Re: [PATCH v1 1/2] sha1_file: open window into packfiles with CLOEXEC

Lars Schneider <larsxschneider@xxxxxxxxx> · Wed, 7 Sep 2016 15:20:28 +0200




> On 06 Sep 2016, at 13:38, Johannes Schindelin <johannes.schindelin@xxxxxx> wrote:
> 
> Hi Eric & Lars,
> 
> On Mon, 5 Sep 2016, Eric Wong wrote:
> 
>> larsxschneider@xxxxxxxxx wrote:
>>> All processes that the Git main process spawns inherit the open file
>>> descriptors of the main process. These leaked file descriptors can
>>> cause problems.
>> 
>> 
>>> -int git_open_noatime(const char *name)
>>> +int git_open_noatime_cloexec(const char *name)
>>> {
>>> -	static int sha1_file_open_flag = O_NOATIME;
>>> +	static int sha1_file_open_flag = O_NOATIME | O_CLOEXEC;
>>> 
>>> 	for (;;) {
>>> 		int fd;
> 
>> I question the need for the "_cloexec" suffixing in the
>> function name since the old function is going away entirely.
> 
> Me, too. While it is correct, it makes things harder to read, so it may
> even cause more harm than it does good.

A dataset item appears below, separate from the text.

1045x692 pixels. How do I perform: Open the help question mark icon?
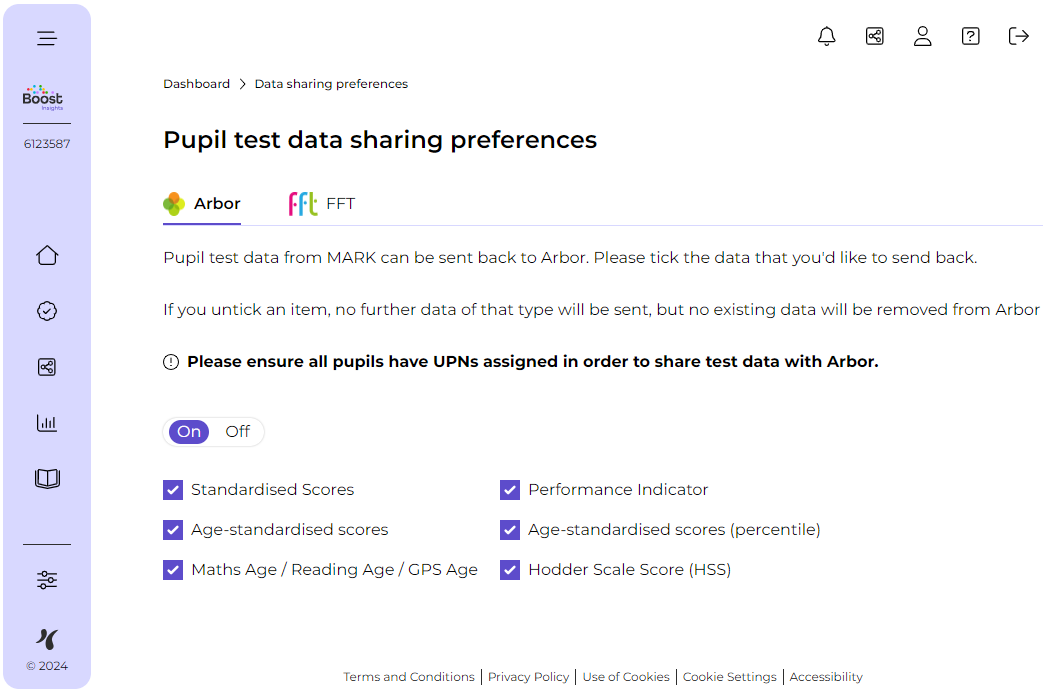(x=971, y=37)
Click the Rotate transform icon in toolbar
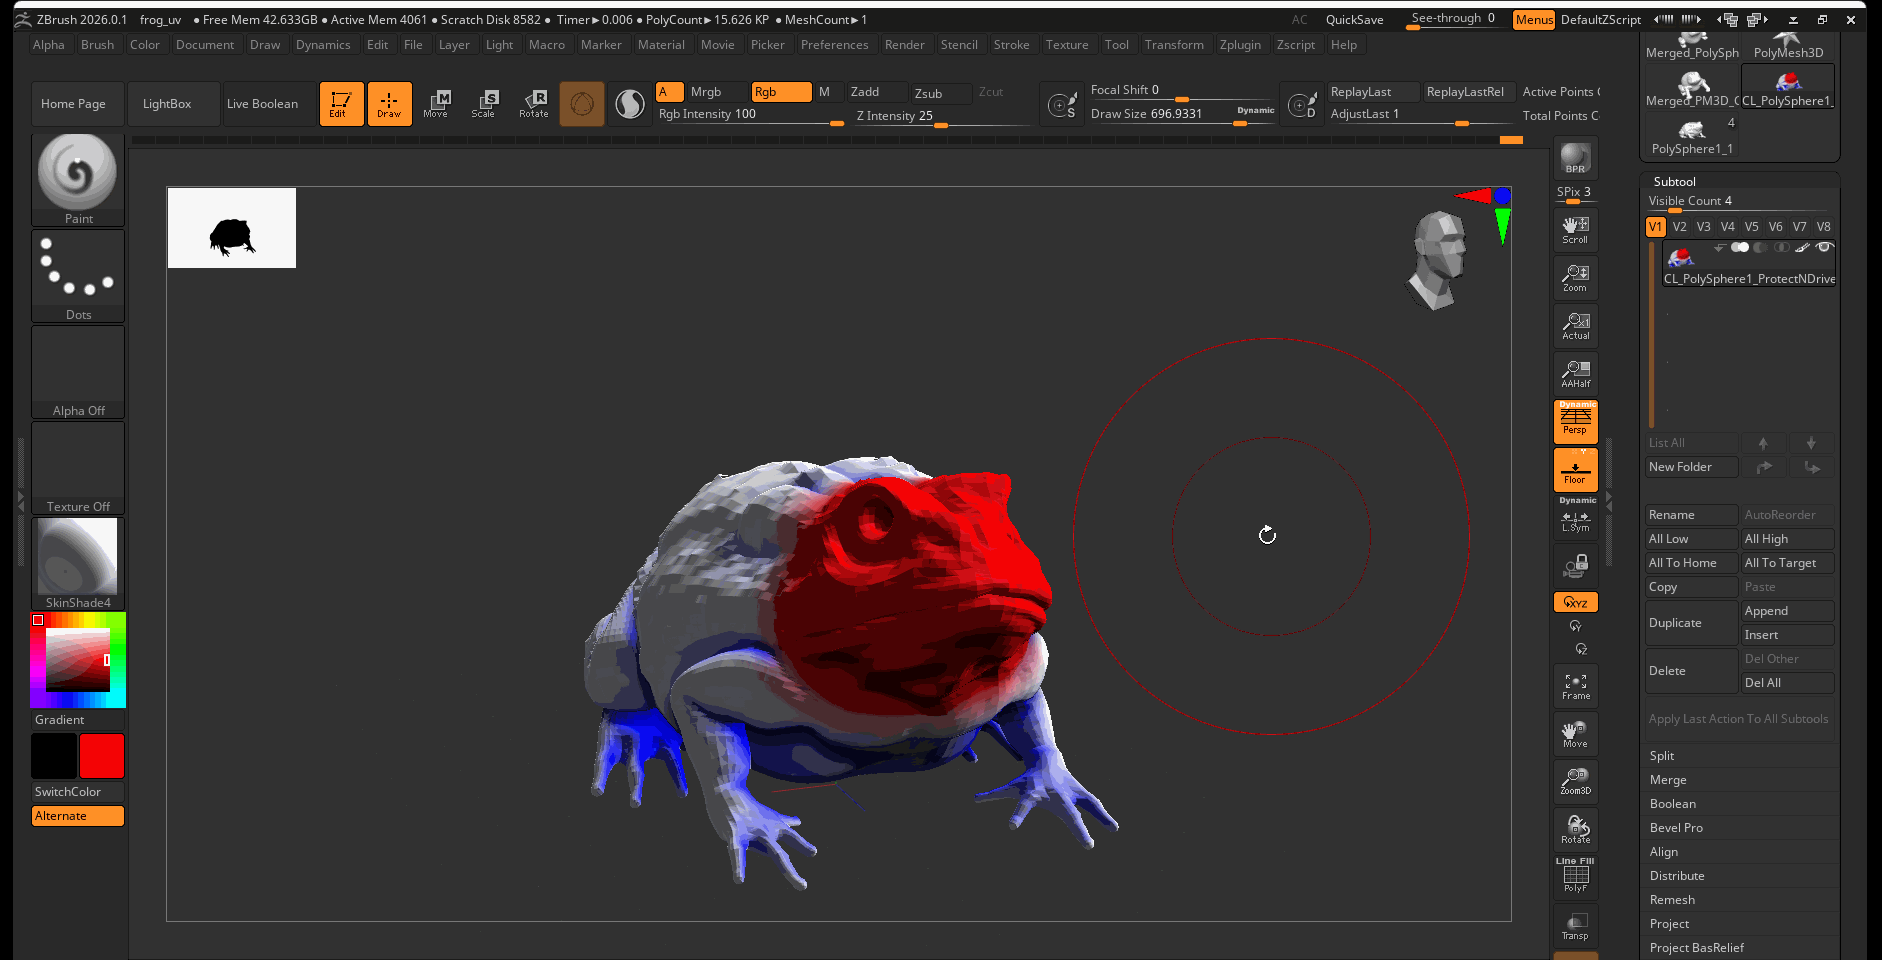This screenshot has height=960, width=1882. [533, 103]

What name would you suggest? Leaving the name as-is seems misleading to me.
Maybe just "git_open()" ?


>> I prefer all FD-creating functions set cloexec by default
>> for FD > 2 to avoid inadvertantly leaking FDs.  So we
>> ought to use pipe2, accept4, socket(..., SOCK_CLOEXEC), etc...
>> and fallback to the racy+slower F_SETFD when not available.
> 
> In the original Pull Request where the change was contributed to Git for
> Windows, this was tested (actually, the code did not see whether fd > 2,
> but simply assumed that all newly opened file descriptors would be > 2
> anyway), and it failed:
> 
> https://github.com/git-for-windows/git/pull/755#issuecomment-220247972
> 
> So it appears that we would have to exclude at least the code path to `git
> upload-pack` from that magic.


I just realized that Dscho improved his original patch in GfW with a
fallback if CLOEXEC is not present.

I applied the same mechanism here. Would that be OK?

Thanks,
Lars

-       static int sha1_file_open_flag = O_NOATIME;
+       static int sha1_file_open_flag = O_NOATIME | O_CLOEXEC;

        for (;;) {
                int fd;
@@ -1471,12 +1471,17 @@ int git_open_noatime(const char *name)
                if (fd >= 0)
                        return fd;

-               /* Might the failure be due to O_NOATIME? */
-               if (errno != ENOENT && sha1_file_open_flag) {
-                       sha1_file_open_flag = 0;
+               /* Try again w/o O_CLOEXEC: the kernel might not support it */
+               if (O_CLOEXEC && errno == EINVAL && (sha1_file_open_flag & O_CLOEXEC)) {
+                       sha1_file_open_flag &= ~O_CLOEXEC;
                        continue;
                }

+               /* Might the failure be due to O_NOATIME? */
+               if (errno != ENOENT && (sha1_file_open_flag & O_NOATIME)) {
+                       sha1_file_open_flag &= ~O_NOATIME;
+                       continue;
+               }